CVE-2023-5129 severity
The Impact score is 6.0, and the Exploitability score is 3.9.

And it’s what they should have done in the first place.

Who is and isn’t affected?

The versions affected by this bug are from 0.5.0 before 1.3.2. The type of software affected is pretty much any software that directly uses the WebP Codec to render images. Just in the last two weeks alone, outside of web browsers (most of which should be patched now) – I have seen Red Hat to Debian to software like Puppeteer and the .NET library for ImageMagick patching it. Honestly, I have no idea of the full scope of this, and it’s not that easy to track who is or isn’t actively patching it.

Ben Hawkes (former Project Zero manager) also wrote about this 0day, and he had this to say about it:

The bad news is that Android is still likely affected.

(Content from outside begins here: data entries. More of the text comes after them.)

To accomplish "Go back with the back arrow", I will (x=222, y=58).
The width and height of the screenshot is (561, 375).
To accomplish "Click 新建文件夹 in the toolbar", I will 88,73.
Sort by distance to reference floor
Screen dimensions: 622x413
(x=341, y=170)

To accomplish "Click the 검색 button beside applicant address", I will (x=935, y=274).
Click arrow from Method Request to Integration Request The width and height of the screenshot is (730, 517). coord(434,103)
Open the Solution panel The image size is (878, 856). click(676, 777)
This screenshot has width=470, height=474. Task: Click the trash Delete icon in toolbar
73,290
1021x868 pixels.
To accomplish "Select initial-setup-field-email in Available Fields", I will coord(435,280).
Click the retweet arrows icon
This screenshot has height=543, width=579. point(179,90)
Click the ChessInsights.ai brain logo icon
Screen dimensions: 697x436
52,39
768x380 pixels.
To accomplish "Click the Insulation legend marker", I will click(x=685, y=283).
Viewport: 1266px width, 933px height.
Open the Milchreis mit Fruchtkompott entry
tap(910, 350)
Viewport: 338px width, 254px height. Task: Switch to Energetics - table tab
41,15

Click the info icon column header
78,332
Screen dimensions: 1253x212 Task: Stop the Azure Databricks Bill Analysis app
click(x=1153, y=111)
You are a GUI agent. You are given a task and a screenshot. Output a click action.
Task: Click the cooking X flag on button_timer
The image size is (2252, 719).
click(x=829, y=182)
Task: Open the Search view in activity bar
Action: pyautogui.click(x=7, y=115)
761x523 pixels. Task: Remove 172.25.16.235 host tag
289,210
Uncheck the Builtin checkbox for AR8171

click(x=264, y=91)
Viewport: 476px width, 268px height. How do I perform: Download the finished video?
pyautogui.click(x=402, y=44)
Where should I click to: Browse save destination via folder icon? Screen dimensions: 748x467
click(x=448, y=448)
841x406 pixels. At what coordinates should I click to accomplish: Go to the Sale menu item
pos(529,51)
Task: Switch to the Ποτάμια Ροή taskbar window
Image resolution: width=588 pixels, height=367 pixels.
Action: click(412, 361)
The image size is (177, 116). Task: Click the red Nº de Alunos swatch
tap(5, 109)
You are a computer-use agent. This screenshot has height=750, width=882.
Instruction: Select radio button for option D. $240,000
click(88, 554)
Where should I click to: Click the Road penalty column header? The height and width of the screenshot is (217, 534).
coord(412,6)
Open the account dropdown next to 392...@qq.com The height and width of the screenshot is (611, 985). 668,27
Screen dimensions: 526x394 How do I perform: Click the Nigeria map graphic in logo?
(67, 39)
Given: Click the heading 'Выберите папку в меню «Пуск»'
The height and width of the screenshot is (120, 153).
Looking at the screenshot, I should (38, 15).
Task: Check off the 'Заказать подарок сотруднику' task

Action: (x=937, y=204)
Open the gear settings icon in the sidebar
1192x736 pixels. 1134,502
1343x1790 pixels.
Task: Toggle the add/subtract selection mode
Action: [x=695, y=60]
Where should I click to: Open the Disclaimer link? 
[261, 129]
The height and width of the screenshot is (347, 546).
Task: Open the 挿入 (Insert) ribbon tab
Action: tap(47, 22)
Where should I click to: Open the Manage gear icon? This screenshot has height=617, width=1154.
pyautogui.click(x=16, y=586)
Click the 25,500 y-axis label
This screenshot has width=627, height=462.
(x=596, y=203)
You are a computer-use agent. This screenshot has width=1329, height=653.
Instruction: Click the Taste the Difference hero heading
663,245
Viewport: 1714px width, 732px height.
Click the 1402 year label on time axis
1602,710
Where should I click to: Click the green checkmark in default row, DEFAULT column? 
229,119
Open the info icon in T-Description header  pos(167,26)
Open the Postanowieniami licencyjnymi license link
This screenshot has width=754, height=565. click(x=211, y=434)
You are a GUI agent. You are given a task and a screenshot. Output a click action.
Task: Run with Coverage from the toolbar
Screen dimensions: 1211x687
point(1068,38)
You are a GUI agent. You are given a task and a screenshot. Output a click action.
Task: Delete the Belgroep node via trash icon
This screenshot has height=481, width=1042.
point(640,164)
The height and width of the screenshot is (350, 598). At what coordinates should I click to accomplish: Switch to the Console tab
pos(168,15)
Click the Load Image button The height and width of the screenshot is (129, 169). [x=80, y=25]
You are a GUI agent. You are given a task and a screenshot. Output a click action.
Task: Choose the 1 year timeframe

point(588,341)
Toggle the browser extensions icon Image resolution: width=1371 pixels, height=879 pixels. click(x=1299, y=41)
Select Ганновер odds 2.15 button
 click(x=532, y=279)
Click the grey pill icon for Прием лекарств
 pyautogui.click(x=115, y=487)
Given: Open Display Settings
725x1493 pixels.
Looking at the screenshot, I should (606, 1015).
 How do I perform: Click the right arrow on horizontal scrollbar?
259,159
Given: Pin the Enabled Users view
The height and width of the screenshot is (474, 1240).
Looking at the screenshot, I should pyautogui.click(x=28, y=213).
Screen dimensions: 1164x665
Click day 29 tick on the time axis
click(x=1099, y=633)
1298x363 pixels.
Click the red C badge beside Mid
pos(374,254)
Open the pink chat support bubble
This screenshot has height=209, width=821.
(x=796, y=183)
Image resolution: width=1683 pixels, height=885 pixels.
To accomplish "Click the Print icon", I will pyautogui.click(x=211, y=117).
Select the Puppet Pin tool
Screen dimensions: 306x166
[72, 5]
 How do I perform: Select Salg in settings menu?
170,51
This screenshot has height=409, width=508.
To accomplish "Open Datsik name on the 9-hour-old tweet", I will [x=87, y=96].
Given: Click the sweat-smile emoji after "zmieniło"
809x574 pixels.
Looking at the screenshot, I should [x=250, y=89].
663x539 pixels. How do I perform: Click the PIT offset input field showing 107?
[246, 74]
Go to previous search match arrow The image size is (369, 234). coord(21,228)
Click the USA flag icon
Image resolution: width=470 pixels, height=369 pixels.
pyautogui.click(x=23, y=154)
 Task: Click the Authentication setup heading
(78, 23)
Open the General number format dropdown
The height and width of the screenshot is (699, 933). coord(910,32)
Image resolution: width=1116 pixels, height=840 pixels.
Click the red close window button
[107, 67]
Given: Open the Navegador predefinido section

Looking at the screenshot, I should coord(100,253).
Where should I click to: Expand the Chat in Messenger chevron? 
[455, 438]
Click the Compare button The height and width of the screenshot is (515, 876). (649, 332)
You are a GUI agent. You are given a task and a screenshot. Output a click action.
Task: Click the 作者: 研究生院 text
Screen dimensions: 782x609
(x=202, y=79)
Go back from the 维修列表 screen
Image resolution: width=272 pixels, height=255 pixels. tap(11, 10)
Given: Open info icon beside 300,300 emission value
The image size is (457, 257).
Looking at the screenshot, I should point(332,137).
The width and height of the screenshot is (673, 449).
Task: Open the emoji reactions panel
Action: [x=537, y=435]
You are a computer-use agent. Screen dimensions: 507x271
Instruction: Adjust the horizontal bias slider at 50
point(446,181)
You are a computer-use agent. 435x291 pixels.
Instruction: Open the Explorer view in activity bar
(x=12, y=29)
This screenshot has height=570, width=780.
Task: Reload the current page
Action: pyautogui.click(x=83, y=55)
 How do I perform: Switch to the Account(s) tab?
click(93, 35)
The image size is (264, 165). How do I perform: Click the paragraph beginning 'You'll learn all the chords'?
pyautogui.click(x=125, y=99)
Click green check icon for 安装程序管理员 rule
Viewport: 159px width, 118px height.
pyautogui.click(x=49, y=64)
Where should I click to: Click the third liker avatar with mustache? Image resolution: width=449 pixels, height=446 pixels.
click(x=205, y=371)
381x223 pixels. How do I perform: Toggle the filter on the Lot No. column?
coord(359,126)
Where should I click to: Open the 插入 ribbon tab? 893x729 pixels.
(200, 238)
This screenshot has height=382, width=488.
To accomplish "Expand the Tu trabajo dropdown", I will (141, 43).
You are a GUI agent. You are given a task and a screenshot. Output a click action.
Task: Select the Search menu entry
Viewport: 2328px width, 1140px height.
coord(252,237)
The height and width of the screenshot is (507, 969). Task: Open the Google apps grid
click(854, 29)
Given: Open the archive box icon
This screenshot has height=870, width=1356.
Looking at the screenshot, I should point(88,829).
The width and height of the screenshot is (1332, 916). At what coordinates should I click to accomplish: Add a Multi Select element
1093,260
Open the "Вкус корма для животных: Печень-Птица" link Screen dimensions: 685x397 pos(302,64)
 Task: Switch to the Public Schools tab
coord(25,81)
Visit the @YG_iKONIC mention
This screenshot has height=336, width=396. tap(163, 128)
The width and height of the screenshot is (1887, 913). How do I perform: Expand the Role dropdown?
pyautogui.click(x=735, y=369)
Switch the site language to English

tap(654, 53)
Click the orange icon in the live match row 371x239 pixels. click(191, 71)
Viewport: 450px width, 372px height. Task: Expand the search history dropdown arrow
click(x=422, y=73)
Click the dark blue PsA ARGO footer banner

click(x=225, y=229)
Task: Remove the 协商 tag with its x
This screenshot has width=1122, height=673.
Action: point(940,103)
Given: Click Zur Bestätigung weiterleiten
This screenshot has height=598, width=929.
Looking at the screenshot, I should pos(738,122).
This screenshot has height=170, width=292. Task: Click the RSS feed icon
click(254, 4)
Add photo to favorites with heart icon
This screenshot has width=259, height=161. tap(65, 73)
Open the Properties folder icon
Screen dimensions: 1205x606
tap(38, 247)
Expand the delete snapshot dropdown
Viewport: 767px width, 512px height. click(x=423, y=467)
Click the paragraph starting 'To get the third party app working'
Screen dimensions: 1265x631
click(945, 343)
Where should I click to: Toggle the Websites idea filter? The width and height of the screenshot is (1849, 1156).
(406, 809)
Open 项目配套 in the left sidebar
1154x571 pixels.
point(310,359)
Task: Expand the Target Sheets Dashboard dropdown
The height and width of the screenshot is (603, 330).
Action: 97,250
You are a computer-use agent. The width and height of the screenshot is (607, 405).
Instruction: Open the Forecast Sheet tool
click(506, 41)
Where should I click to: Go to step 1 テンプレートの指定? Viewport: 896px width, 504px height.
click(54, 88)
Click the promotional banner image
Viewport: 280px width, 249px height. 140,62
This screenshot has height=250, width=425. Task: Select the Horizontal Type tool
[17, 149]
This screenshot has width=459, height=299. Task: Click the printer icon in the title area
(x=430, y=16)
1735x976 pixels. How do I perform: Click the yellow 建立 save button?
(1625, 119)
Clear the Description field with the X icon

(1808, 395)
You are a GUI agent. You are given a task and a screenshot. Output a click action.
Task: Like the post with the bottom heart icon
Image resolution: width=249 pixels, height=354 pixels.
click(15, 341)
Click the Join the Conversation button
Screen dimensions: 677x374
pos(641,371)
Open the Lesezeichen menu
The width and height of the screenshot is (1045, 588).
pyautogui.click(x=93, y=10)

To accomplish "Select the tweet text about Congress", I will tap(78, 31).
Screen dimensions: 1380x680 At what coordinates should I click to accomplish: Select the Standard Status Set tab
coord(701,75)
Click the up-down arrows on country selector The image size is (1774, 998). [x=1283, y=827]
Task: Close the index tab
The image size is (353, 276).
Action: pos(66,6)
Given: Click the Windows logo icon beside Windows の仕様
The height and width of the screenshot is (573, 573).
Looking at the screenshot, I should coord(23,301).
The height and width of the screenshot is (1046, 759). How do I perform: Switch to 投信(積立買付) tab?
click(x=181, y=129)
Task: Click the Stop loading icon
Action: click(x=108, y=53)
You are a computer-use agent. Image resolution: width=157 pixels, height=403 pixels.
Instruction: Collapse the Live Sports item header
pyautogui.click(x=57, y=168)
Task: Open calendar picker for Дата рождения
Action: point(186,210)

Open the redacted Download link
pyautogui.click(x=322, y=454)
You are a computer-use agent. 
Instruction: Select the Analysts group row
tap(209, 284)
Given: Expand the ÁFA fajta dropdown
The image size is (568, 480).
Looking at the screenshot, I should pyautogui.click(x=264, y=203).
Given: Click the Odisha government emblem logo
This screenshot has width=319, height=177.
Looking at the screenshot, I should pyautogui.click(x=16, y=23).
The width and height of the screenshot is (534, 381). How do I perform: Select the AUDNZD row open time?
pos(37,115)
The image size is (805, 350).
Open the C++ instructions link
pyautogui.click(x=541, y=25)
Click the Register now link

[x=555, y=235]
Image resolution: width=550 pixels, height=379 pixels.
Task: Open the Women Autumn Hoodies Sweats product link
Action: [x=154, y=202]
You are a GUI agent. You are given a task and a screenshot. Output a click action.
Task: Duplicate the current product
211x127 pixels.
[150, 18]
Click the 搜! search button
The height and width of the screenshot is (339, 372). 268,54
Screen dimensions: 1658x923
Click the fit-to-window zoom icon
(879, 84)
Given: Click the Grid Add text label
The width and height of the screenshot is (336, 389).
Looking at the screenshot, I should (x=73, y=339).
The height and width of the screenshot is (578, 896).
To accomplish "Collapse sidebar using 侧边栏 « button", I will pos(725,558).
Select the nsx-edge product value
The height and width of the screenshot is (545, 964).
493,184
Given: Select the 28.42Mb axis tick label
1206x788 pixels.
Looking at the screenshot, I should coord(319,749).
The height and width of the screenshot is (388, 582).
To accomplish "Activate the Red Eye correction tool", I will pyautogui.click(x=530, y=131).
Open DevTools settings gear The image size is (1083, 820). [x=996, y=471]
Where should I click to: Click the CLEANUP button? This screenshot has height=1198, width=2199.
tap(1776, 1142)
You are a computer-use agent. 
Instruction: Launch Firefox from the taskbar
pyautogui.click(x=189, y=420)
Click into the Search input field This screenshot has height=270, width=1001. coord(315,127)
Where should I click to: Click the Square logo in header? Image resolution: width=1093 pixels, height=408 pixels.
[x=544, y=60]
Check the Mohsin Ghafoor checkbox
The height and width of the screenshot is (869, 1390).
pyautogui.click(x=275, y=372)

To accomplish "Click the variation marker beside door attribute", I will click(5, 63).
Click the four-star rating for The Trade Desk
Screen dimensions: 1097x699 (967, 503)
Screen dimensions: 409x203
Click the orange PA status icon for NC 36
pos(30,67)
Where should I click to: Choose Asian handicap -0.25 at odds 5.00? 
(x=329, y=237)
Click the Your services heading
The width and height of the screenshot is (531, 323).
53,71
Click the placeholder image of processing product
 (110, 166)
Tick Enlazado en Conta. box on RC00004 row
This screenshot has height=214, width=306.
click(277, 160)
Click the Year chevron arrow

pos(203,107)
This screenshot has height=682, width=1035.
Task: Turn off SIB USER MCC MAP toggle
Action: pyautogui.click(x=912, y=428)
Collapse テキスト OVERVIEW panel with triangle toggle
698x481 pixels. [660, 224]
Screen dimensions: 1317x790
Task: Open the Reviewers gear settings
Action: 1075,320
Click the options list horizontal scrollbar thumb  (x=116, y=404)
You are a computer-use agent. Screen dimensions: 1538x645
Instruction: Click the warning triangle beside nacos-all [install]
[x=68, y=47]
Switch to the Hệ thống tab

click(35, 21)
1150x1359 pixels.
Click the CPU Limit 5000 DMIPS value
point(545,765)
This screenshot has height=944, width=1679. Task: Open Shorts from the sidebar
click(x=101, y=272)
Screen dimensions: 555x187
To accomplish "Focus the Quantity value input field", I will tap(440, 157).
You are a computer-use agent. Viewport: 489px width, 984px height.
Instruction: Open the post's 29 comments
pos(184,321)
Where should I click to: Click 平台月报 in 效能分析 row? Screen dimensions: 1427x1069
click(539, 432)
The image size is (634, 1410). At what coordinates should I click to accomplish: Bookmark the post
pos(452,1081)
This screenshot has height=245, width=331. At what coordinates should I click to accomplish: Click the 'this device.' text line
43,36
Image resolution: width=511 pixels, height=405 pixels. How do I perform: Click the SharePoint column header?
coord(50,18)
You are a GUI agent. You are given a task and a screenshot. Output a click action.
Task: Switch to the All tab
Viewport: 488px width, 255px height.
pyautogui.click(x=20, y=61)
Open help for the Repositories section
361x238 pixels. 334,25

Similar to Apple’s ImageIO, Android has a facility called the BitmapFactory that handles image decoding, and of course libwebp is supported. As of today, Android hasn’t released a security bulletin that includes a fix for CVE-2023-4863 — although the fix has been merged into AOSP. To put this in context: if this bug does affect Android, then it could potentially be turned into a remote exploit for apps like Signal and WhatsApp. I’d expect it to be fixed in the October bulletin.

Ben’s article also has a Proof of Concept example and other interesting notes; make sure to check it out.

But the real question is, why didn’t Google tag it specifically for libwebp in the first place? I mean, it clearly was much broader than just Chrome, and now they’ve gone ahead and assigned a separate CVE.

And it makes me wonder if the best thing wouldn’t be to merge both CVEs to avoid any further confusion.